Assigned task: Beginning with the line that contains "You are a computer-use", reproduce the remaining lines of the material exactly, up to and including the last one, but no pictures.

Data section:
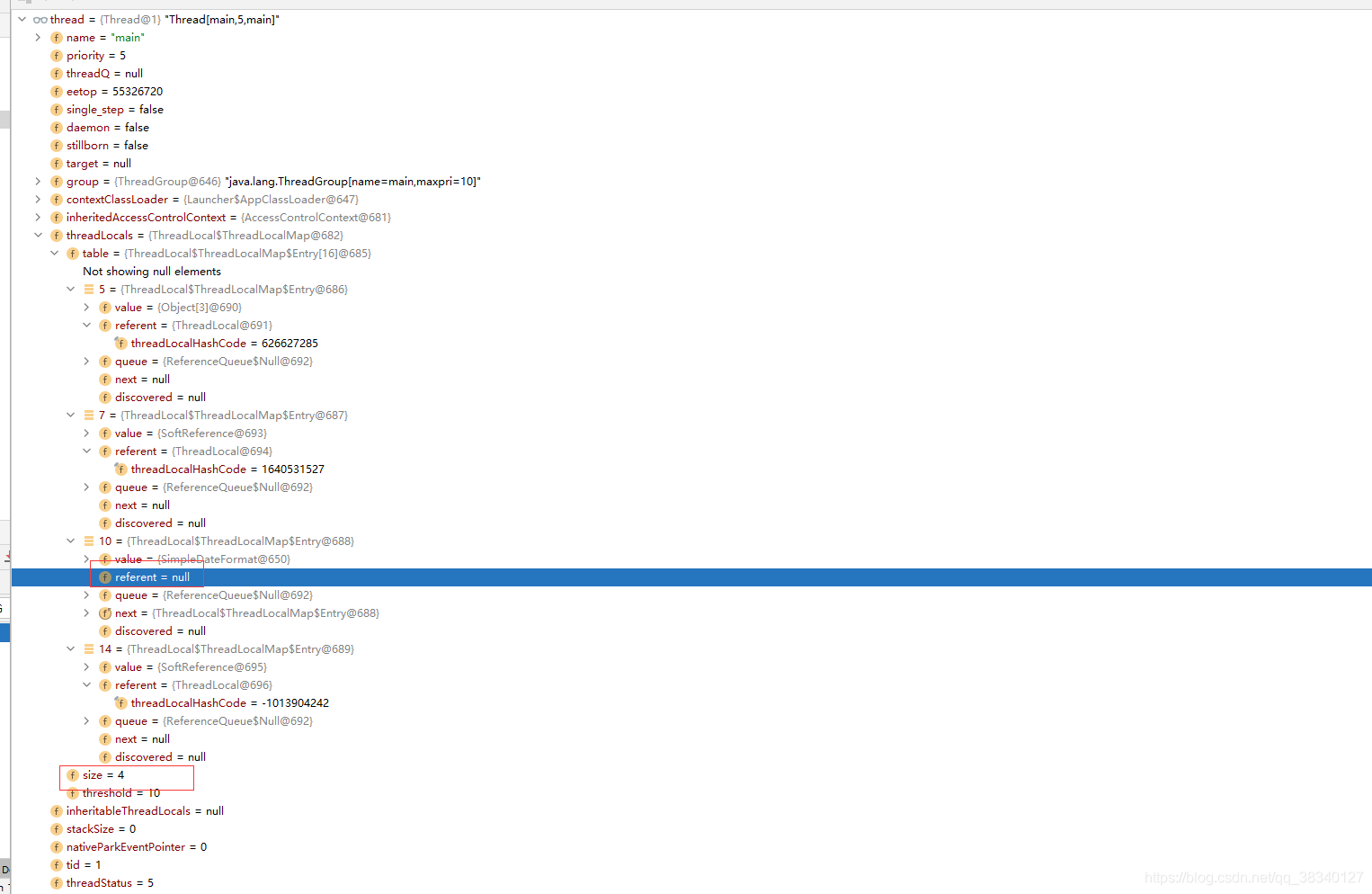The width and height of the screenshot is (1372, 894).
Task: Click the f field icon beside tid
Action: pos(56,864)
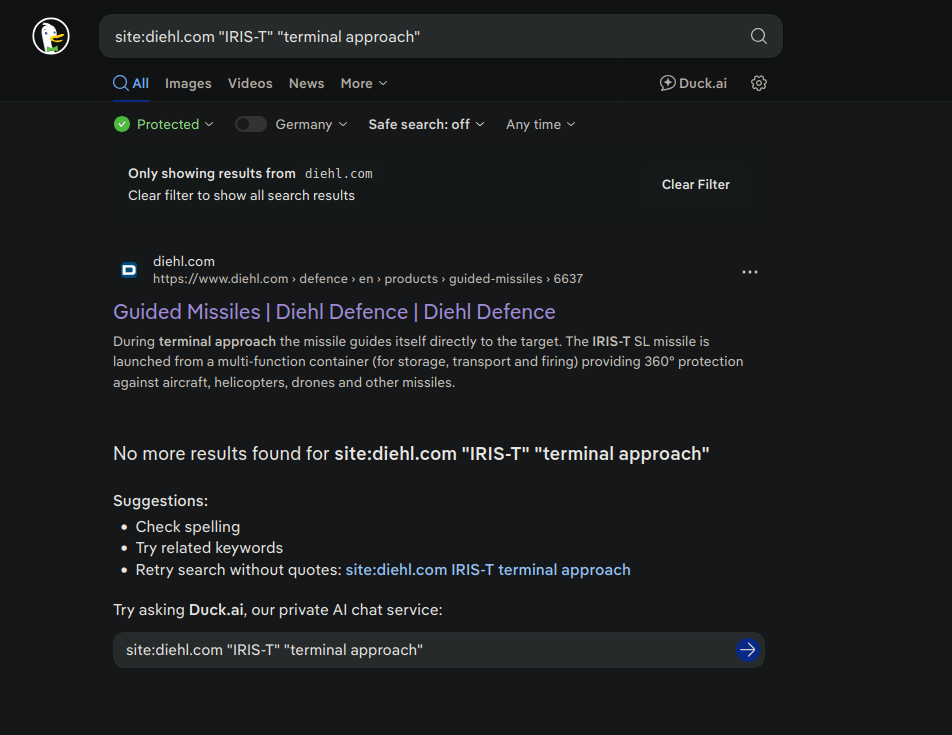952x735 pixels.
Task: Open search settings gear icon
Action: pos(759,84)
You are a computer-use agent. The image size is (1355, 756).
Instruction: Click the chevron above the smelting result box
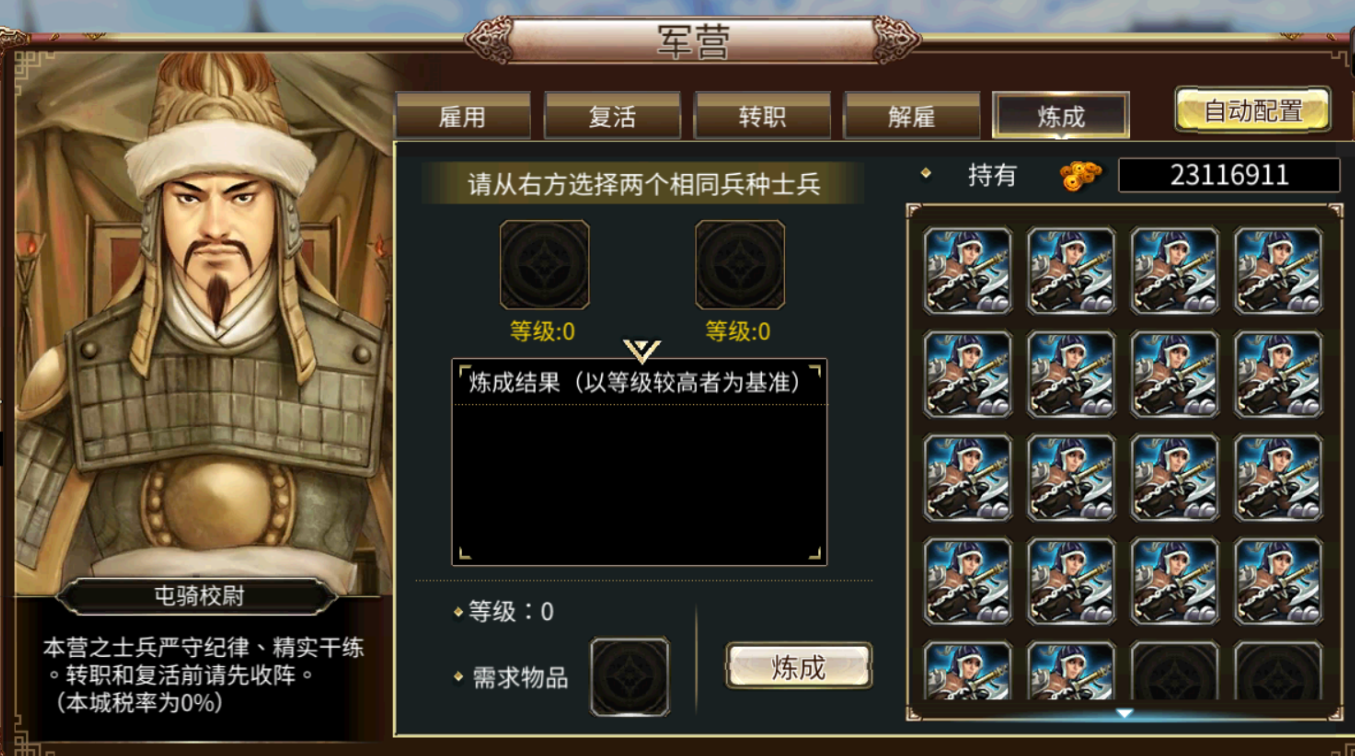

Task response:
You are a computer-use agent. The image size is (1355, 756).
Instruction: Click the chevron above the smelting result box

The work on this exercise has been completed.